• **Given problem**
Please carry on the passage about Snowflake's stock and business, picking up right after its final sentence.

• **Extracted text**
◆ ◆ ◆ ◆

NOW’s stock price followed the stellar execution under Chief Executive Slootman and Chief Financial Officer Mike Scarpelli’s leadership. When they took the reins at Snowflake Inc., expectations were already set that they’d repeat the feat but this time, if anything, the company was overvalued out of the gate.

It can be argued that most people didn’t really understand the market opportunity any better this time around — other than that it was a bet on Slootman’s track record of execution… and data. Good bets; but folks really didn’t appreciate that Snowflake wasn’t just a better data warehouse, that it was building what the company calls a Data Cloud… and what we’ve termed a data supercloud.

In this Breaking Analysis and ahead of Snowflake Summit, we’ll do four things: 1) Review the recent narrative and concerns about Snowflake and its value; 2) Share survey data from Enterprise Technology Research that will confirm almost precisely what the company’s CFO has been telling anyone who will listen; 3) Share our view of what Snowflake is building – namely, trying to become the de facto standard data platform; and 4) Convey our expectations for the Snowflake Summit next week at Caesar’s Palace in Las Vegas.

Investors expect Snowflake to beat, not meet

How Snowflake plans to make Data Cloud a de facto standard

Snowflake’s most recent quarterly results have been well-covered. The company basically hit its targets, which for Snowflake investors was bad news. Wall street piled on, expressing concerns about Snowflake’s consumption pricing model, slowing growth rates, lack of profitability and valuation given the current macro market conditions.

After earnings, the stock dropped below its initial public offering price, which you couldn’t touch on day one, by the way, as the stock opened well above that price. Investors also expressed concerns about some pretty massive insider selling throughout 2021 and early 2022. The stock is down around 63% year to date.

But the only real substantive change in the company’s business is that some of its largest consumer-facing customers, while still growing, dialed back their consumption this past quarter. The tone of the call was not contentious per se. But Scarpelli seemed to be getting somewhat annoyed with the implication from some analysts’ questions that something is fundamentally wrong with Snowflake’s business.

◆ ◆ ◆ ◆

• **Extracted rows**
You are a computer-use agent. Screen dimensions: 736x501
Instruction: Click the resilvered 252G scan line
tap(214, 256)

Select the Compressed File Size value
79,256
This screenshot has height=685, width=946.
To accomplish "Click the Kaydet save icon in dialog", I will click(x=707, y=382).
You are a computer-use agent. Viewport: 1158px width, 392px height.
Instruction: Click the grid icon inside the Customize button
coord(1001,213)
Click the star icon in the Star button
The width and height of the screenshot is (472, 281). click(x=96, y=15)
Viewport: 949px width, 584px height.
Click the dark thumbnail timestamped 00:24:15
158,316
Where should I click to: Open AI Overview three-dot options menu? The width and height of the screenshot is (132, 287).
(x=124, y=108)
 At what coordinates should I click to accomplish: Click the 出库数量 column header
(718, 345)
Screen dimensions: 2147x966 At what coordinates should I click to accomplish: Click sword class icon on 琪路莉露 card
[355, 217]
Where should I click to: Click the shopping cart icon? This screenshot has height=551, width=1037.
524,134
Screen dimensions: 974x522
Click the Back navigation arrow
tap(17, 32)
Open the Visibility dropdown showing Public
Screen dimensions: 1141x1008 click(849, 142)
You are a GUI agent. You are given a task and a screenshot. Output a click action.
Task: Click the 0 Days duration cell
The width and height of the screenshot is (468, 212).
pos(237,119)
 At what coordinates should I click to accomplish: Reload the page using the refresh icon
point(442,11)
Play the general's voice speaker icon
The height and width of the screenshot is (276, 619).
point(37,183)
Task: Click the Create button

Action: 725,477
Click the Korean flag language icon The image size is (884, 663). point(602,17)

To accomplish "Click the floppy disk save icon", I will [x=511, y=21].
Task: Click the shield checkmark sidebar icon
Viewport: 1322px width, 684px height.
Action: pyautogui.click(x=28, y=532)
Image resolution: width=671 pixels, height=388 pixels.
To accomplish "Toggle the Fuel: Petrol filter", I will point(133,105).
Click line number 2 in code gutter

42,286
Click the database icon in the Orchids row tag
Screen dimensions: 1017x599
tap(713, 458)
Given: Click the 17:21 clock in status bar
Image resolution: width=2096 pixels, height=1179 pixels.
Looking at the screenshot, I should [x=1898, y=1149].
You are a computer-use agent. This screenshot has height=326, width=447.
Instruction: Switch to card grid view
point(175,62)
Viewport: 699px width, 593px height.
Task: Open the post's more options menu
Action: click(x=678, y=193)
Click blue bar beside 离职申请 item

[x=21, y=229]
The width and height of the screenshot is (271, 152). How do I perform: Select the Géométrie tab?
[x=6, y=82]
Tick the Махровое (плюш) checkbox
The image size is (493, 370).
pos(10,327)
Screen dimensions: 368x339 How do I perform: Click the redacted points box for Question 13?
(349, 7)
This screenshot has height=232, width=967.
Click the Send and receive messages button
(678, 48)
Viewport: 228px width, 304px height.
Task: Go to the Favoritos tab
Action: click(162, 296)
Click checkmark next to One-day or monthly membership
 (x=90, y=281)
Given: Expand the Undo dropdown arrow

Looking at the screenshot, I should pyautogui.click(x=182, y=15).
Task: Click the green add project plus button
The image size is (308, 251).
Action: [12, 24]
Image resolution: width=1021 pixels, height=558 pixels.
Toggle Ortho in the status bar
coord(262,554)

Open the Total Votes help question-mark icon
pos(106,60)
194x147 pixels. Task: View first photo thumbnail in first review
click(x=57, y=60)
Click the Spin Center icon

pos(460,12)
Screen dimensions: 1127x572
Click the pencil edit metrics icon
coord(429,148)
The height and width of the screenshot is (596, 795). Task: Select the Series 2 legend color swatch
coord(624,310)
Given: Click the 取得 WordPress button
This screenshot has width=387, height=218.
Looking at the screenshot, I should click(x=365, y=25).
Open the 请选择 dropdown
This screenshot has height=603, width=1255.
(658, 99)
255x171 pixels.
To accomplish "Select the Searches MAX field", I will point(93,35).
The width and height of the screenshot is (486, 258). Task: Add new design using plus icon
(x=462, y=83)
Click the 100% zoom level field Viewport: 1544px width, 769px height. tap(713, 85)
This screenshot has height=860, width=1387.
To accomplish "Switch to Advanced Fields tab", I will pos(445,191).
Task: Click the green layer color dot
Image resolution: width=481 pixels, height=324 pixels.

◆ ◆ ◆ ◆

• **Reply**
Unpacking the dynamics of Snowflake’s business

First, let’s talk about consumption pricing. On the earnings call, one of the analysts asked if Snowflake would consider more of a subscription-based model so that they could better weather such fluctuations in demand. Before the analyst could finish the question, Scarpelli emphatically said “NO!” The analyst might as well have asked, “Hey Mike, have you ever considered changing your pricing model and screwing your customers the same way most legacy SaaS companies lock their customers in… so you could squeeze more revenue out of them?

Q. Mike, have you ever considered changing your pricing model [to subscription] and screwing your customers the same way most legacy SaaS companies lock their customers in?

A. NO!

Consumption pricing is one of the things that makes a company like Snowflake so attractive — because customers, especially large customers facing fluctuating demand, can dial down usage for certain workloads that are not yet revenue-producing.

Now let’s jump to insider trading. There was a lot of insider selling going on last year and into 2022. Slootman, Scarpelli, Christian Kleinerman, Mike Speiser and several board members sold stock worth a lot of money. At prices in the 200s, 300s and even 400s. Remember the company at one point was valued at $100 billion, surpassing the value of ServiceNow… which is just not right at this point in Snowflake’s journey. The insiders’ cost basis was very often in the single digits. So on the one hand, one can’t blame them – what a gift. And as icon investor Peter Lynch famously said, “Insiders sell for many reasons but they buy for only one.”

But there wasn’t a lot of insider buying of the stock when it was in the 300s and above. And this pattern is something to watch. Are insiders buying now? We’ll keep watching. Snowflake is pretty generous with stock-based compensation and insiders still own plenty of shares, so maybe not, but we’ll see in future disclosures.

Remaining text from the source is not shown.